AI Will Offer New Opportunities for Transplantation: Are We Ready?

For decades, a narrow pipeline of antirejection molecules has contributed to the limited advancements in long-term outcomes of organ transplant recipients.¹ This may soon change. The rapid advancement of artificial intelligence (AI) is expected to significantly expand the development of novel agents targeting the alloimmune response.² Already used to accelerate drug discovery, AI aids in identifying new targets, optimizing molecules, and repurposing drugs. By analyzing large-scale omics data sets, AI-driven models can predict drug-target interactions and generate potential therapeutic molecules with enhanced specificity and efficacy. For example, DSP-1181, an AI-designed drug-targeting obsessive-compulsive disorder, progressed from initial screening to phase I clinical trials in <12 mo.³ Are we ready?

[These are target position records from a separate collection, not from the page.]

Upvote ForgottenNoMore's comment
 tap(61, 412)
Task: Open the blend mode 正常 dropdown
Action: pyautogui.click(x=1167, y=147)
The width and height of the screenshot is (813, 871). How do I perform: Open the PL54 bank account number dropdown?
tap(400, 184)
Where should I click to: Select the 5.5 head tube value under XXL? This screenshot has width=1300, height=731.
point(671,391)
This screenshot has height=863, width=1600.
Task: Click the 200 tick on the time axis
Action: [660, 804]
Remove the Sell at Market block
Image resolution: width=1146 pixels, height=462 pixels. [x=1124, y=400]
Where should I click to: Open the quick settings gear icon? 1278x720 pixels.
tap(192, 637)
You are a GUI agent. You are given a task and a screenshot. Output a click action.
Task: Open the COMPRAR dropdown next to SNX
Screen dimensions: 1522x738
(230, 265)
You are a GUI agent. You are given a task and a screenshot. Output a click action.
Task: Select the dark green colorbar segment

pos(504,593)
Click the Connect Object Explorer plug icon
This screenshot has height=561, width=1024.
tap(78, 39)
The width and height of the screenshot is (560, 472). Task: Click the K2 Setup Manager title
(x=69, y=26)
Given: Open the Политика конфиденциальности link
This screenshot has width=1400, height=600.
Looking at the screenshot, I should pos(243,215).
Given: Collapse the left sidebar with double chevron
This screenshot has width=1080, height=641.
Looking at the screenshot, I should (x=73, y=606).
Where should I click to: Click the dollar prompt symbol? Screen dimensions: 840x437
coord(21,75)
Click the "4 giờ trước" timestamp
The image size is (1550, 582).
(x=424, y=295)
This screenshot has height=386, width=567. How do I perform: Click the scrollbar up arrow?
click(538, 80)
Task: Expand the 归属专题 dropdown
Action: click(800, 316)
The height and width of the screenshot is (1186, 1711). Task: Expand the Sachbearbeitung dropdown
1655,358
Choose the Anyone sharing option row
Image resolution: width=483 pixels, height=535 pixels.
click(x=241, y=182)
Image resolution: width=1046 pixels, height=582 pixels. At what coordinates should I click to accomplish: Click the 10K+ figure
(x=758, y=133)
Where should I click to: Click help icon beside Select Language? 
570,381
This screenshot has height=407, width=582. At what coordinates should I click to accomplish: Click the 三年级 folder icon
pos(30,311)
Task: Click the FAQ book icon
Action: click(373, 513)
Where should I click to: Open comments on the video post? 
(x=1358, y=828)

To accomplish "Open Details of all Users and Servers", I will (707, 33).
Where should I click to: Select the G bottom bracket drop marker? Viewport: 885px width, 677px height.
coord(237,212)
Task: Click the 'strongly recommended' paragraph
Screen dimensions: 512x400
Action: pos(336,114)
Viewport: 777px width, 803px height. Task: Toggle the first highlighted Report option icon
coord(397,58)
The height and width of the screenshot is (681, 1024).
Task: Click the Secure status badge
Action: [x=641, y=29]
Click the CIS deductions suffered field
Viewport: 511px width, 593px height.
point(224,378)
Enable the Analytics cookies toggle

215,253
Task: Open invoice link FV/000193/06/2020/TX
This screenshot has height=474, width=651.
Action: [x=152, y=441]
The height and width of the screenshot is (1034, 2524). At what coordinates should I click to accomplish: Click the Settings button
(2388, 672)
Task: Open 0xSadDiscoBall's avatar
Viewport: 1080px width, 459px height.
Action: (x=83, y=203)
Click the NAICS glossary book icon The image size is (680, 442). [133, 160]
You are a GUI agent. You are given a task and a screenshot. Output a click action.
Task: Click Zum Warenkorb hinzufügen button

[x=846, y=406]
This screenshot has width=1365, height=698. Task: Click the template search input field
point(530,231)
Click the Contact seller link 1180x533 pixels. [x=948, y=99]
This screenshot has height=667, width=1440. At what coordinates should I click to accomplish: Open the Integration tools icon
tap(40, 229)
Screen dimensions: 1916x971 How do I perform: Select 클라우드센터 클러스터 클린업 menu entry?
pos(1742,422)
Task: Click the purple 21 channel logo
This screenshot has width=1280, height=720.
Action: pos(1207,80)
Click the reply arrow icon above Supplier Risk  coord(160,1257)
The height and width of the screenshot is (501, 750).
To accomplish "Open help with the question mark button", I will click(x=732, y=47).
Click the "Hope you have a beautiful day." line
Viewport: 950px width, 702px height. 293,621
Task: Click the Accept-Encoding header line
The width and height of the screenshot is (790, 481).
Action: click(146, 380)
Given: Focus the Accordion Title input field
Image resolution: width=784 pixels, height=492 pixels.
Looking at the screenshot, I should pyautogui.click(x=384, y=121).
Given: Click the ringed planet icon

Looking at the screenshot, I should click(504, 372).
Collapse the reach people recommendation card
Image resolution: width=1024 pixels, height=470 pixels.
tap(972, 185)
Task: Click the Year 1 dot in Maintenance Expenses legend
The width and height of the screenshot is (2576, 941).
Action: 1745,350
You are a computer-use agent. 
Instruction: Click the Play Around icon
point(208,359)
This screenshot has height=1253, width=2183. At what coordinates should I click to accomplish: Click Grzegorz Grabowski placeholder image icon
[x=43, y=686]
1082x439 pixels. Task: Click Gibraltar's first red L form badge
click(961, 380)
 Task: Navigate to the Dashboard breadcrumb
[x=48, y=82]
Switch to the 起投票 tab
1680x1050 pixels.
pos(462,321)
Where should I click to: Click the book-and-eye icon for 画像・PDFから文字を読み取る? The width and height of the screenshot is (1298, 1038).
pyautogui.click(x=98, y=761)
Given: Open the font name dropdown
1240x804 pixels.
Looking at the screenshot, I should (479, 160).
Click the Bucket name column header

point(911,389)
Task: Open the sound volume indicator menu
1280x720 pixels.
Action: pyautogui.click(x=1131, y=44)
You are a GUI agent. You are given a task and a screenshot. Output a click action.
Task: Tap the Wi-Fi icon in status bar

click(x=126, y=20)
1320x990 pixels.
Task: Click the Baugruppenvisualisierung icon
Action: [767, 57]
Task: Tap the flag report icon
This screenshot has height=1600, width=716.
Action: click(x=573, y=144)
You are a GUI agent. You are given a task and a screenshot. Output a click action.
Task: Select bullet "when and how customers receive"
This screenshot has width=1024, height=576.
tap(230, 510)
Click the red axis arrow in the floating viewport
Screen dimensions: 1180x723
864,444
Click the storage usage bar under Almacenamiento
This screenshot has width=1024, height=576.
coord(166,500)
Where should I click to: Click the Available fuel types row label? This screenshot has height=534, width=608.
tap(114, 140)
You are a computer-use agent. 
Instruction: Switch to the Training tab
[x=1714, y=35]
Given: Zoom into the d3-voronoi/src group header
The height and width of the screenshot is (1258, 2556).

Most transplant trials are conducted with few patients, translating to insufficient statistical power, or are performed as single-arm trials that make it difficult to compare against other therapeutic options. With the rise in precision medicine, these challenges have been amplified. Although the importance of well-conducted randomized trials and the inclusion of placebo or standard-of-care arms remains unquestioned, the development of data sources and analytic methodologies to construct synthetic control arms from external datasets has advanced significantly in recent years, particularly in oncology.⁴ Synthetic control arms provide several benefits, such as reduced budgets, limited site and patient burden, and potentially shorter execution timelines while also having the potential to eliminate ethical concerns regarding placebo control groups.² The use of digital twins for in silico randomized clinical trials represents a further significant advancement in leveraging generative AI to evaluate new treatments efficiently.⁵ Unlike synthetic control arms, which rely on external data sources such as historical clinical trials and real-world data, digital twins incorporate model-based predictions of individual patient outcomes as if they had been in the control group.⁵Although these approaches hold great promise, transplantation faces unique challenges, such as recipient heterogeneity and variable immunosuppressive regimens across centers, which must be carefully addressed when implementing AI-driven clinical trial designs.

The transplant community should proactively develop innovative strategies to navigate the evolving landscape of new therapies, requiring both investment and regulatory reforms for effective and safe clinical translation. As the Food and Drug Administration and the European Medicines Agency explore the integration of synthetic data into the drug approval process, transplant investigators must actively engage in shaping these discussions to ensure that AI-driven methodologies align with the unique needs of the field.^5,6 Delayed action could hinder the integration of emerging therapies.

Expanding the discussion on AI in transplantation is essential, engaging all key stakeholders, including the transplant community, regulatory agencies, industry leaders, and policymakers. Future transplant meetings and journal forums should prioritize this dialogue to ensure a collaborative and adaptive approach. AI is poised to revolutionize medicine, but the actual impact on patients’ health will largely depend on our level of preparedness to embrace these opportunities and drive meaningful changes in trial design, regulatory frameworks, and pharmaceutical engagement.